Definition of metamorphosis in English:

metamorphosis

noun

Zoology
  • 1(in an insect or amphibian) the process of transformation from an immature form to an adult form in two or more distinct stages.

    • ‘If sufficient stimuli are present, the physiological process of metamorphosis is initiated within the larvae.’
    • ‘During the final instar, the tissues within the larval cuticle change to those of the adult, a process known as metamorphosis.’
    • ‘This is followed by a discussion of metamorphosis in insects and amphibians.’
    • ‘All flies undergo complete metamorphosis with egg, larval, pupal, and adult stages in their development.’
    • ‘the larval forms of insects, but also of certain other creatures which undergo the process of metamorphosis in reaching the adult form.’

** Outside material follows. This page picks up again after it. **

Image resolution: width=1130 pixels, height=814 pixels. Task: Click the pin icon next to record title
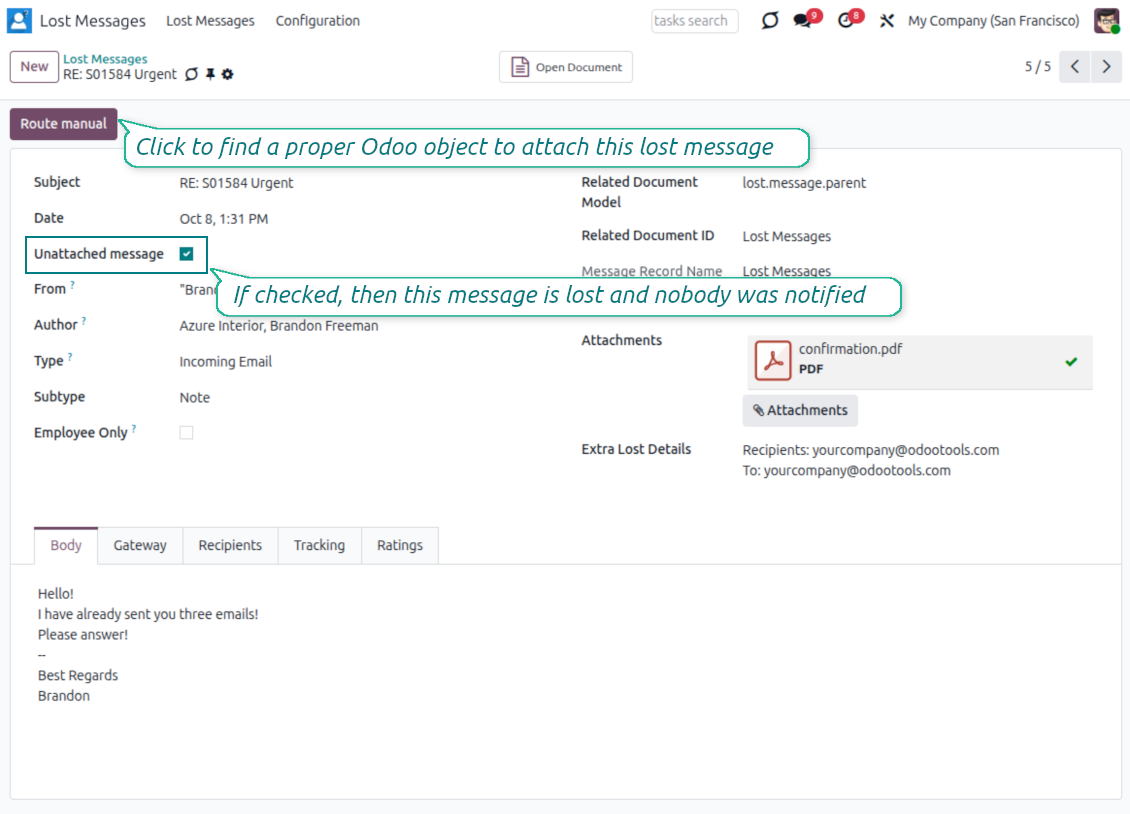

    1. 1.1 A change of the form or nature of a thing or person into a completely different one, by natural or supernatural means.

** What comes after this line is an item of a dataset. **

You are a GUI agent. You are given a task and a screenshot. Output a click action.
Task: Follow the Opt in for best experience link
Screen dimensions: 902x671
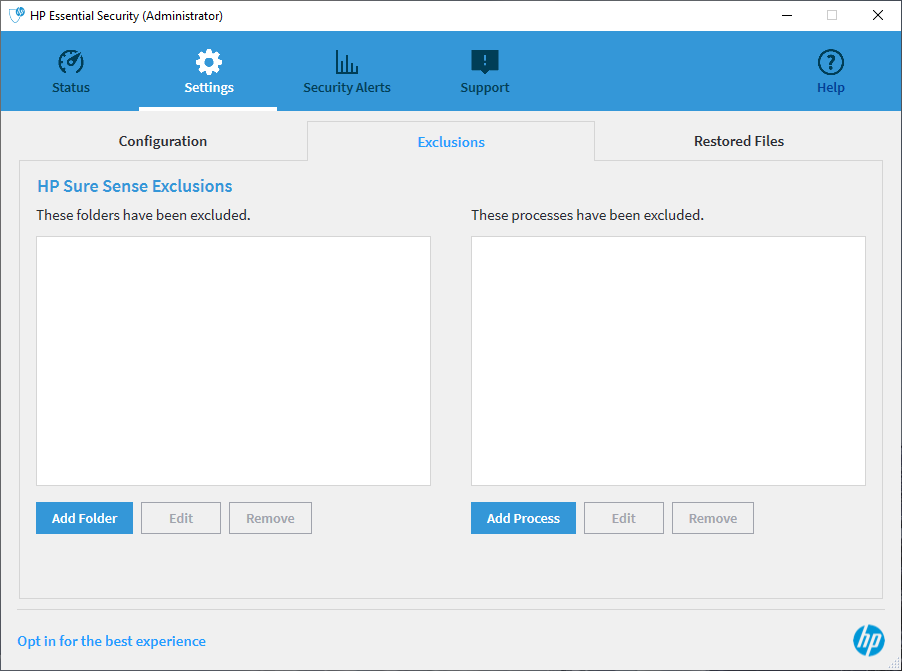point(111,641)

      ‘his metamorphosis from presidential candidate to talk-show host’
      • ‘The derision into which the Cult of the Supreme Being fell after the overthrow of the Jacobins did not discredit the theme, which underwent a series of conservative metamorphoses in the 19th century.’
      • ‘So what kind of metamorphosis does the photograph as a form of animation effectuate?’

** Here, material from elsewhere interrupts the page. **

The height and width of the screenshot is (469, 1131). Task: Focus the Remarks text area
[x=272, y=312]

      • ‘This political metamorphosis is not the one chronicled this week by the mainstream press in both Mexico and the United States.’
      • ‘A close examination of the fresco reveals a series of allusions to metamorphosis.’
      • ‘Yet a slow but steady metamorphosis is taking place.’
      • ‘The twist is that this metamorphosis is emphasized by the fact that the young heroine, Ginger, is simultaneously becoming a werewolf.’
      • ‘Table 4 captures this metamorphosis in major party support in a different way.’
      • ‘Later, we see her in real terror as Namtar's metamorphosis takes hold and changes her very being.’
      • ‘It uses the narrative as a way to investigate the notion of architectural metamorphosis and redemption, and it does so by means of powerful installation pieces.’
      • ‘Larry, of course, has gotten a few laughs out of Laurie's metamorphosis.’
      • ‘Moralising interpretations generally explained physical metamorphosis as the external manifestation of the bestial nature within.’
      • ‘The credits went through a handful of metamorphoses before the show debuted in summer 2007.’
      • ‘This metamorphosis has happened because while I'm happy to embrace country living I like it to be wrapped up in a duck-down duvet of urban comfort.’
      • ‘Although he has seemed to stay frozen in time, Bond has actually undergone a series of very subtle metamorphoses.’
      • ‘Poster proceeds to outline his own metamorphosis over nine chapters.’
      • ‘After the second-half metamorphosis, it has suddenly become clear that there will be real competition for places come the summer.’
      • ‘The cast handle this metamorphosis excellently.’
      • ‘That, then, is the latest metamorphosis of ‘base football player’.’
      • ‘In its metamorphosis from novella to film, it wisely maintains the convention of narration, but unwisely pushes it to the wayside.’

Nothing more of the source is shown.